History inspires artist Vanessa Stone’s new community art project at National Civil War Centre in Newark as part of the Open Doors programme funded by Arts Council England
An artist is taking inspiration from the past on her new community project which anyone can get involved with.
Vanessa Stone is the current artist in residence at the National Civil War Centre on Appletongate, Newark and has been working in the community to deliver art workshops as well as inviting the public into her studio on the top floor of the museum to get hands-on.
After completing a handful of smaller projects she now is turning her artistic talents to creating a huge tapestry.
The four metre long sheet of cloth has a design of kings and queens, inspired by a 16th century wooden mould believed to depict King Charles II, housed in the museum’s collection.

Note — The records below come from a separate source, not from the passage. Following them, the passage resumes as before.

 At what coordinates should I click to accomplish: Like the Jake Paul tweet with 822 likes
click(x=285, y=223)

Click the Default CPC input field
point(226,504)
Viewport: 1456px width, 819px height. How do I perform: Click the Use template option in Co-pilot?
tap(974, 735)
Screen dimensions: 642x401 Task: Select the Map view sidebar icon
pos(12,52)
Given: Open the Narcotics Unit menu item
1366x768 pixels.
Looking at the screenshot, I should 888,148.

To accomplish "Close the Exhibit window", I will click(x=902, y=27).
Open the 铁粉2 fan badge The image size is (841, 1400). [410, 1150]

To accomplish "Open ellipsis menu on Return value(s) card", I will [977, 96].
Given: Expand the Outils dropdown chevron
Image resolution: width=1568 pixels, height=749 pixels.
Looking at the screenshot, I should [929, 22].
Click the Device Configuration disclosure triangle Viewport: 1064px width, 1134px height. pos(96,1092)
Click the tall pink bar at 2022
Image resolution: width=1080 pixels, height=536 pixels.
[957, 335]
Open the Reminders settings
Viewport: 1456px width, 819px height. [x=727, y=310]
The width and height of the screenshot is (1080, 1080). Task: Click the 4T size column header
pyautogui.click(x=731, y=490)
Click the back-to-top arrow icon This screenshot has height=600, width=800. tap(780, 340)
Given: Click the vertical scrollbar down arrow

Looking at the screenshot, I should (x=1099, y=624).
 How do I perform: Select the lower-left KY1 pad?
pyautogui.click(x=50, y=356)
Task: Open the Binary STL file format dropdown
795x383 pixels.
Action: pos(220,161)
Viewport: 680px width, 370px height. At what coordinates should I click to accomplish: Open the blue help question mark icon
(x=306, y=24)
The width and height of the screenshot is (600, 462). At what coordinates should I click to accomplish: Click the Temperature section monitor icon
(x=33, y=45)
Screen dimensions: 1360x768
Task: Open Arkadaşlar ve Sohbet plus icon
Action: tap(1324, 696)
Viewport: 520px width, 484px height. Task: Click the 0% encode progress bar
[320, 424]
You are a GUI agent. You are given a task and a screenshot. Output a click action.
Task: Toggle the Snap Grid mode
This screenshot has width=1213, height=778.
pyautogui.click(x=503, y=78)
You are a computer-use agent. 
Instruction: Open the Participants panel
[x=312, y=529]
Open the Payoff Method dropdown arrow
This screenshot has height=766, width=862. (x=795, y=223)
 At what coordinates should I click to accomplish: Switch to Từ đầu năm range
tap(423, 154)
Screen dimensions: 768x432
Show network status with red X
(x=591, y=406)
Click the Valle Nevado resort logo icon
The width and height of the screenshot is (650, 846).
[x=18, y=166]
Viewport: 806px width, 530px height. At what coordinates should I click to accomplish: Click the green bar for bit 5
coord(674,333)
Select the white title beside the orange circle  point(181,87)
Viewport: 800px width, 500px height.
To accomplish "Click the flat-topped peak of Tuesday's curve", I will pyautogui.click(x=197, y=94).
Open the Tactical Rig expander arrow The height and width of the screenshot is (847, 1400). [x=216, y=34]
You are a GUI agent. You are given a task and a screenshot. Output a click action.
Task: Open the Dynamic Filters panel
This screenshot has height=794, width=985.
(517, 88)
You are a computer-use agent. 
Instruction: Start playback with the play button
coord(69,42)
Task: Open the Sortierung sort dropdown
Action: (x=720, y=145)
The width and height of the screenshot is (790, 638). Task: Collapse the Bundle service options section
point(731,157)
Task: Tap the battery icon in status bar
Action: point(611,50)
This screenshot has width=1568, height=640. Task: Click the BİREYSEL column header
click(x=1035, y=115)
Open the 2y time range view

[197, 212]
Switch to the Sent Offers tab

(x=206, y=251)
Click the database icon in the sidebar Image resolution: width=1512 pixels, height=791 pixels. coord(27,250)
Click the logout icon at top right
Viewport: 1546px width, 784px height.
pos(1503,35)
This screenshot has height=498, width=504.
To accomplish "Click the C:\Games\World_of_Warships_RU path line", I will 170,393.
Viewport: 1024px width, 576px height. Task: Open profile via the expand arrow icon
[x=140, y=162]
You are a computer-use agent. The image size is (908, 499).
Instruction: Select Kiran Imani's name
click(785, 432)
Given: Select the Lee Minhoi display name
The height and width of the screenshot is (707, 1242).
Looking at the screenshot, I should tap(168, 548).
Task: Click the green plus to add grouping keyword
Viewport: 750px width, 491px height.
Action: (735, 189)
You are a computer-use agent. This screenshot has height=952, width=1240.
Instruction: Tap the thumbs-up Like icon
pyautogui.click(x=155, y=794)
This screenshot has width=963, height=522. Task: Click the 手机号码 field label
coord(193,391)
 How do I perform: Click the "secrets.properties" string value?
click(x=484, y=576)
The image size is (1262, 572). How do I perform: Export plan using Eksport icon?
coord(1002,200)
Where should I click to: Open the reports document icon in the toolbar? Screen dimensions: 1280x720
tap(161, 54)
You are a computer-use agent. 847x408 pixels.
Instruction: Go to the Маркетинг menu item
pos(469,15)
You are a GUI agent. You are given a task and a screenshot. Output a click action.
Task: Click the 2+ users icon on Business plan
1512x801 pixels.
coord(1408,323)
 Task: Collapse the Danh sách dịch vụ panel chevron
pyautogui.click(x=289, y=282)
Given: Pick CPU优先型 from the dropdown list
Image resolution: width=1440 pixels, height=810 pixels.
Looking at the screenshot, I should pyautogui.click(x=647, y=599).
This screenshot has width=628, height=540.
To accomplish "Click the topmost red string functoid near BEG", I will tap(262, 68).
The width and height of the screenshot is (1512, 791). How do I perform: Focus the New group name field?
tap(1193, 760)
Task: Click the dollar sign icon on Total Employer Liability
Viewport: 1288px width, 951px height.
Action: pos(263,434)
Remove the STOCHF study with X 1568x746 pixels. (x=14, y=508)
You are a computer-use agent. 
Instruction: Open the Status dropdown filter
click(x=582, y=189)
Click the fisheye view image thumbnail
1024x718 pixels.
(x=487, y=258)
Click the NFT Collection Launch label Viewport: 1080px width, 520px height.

Visitors will be encouraged to use fabric pens to colour in the tapestry in whichever way they like to create a unique collaborative piece of art.
Vanessa said: “There has been some really great engagement and creativity and it really grounds what I’m doing in the place and the people.
“We’ve have over 700 people visit the studio since I came in October and they’re really interested in what’s happening, so I have high hopes
“With this project I want everyone to express themselves through colour and create lots of lovely patterns.
“It’s just nice to have these real tangible things which people can interact with and I will also be taking it out into the community for different groups to contribute to as well.”
As a paper-cut artist she has also already created several large paper banners inspired by objects from the museum archives, which evoke feelings of belonging and identity
These include one featuring storks based on the design of a printing press block used for birth announcements, which came from a former Newark printers and another depicting a 15th century gold unite coin which features King Charles II.
“I wanted to make sure that the pieces I created as part of this residency were really an interpretation of objects in the collection so that they were rooted to the museum,” said Vanessa.
“Something like a coin is a form of really powerful branding, it shows who we are, and is something we use every day.
“It’s the type of object that is a part of our collective identity and it’s travelled through time and probably has so many stories to tell about where it’s been.”
Other group projects include a tree, inspired by a the story of King Charles hiding in an oak tree during the English Civil War, where the leaves have been cut by visitors of all ages or a series of paper houses through the centre’s mini museum sessions for children.
All of the pieces of art will remain in the museum collection alongside the items which inspired them.
Vanessa will be in the studio on the fifth floor of the National Civil War Centre on Wednesdays, Thursdays, Fridays every week, as well as the first and third Saturdays of the month.
The residency, which runs until March, is a part of the Open Doors programme, funded by Arts Council England, with the aim of making art more accessible to people across Newark and Sherwood between 2023 and 2026.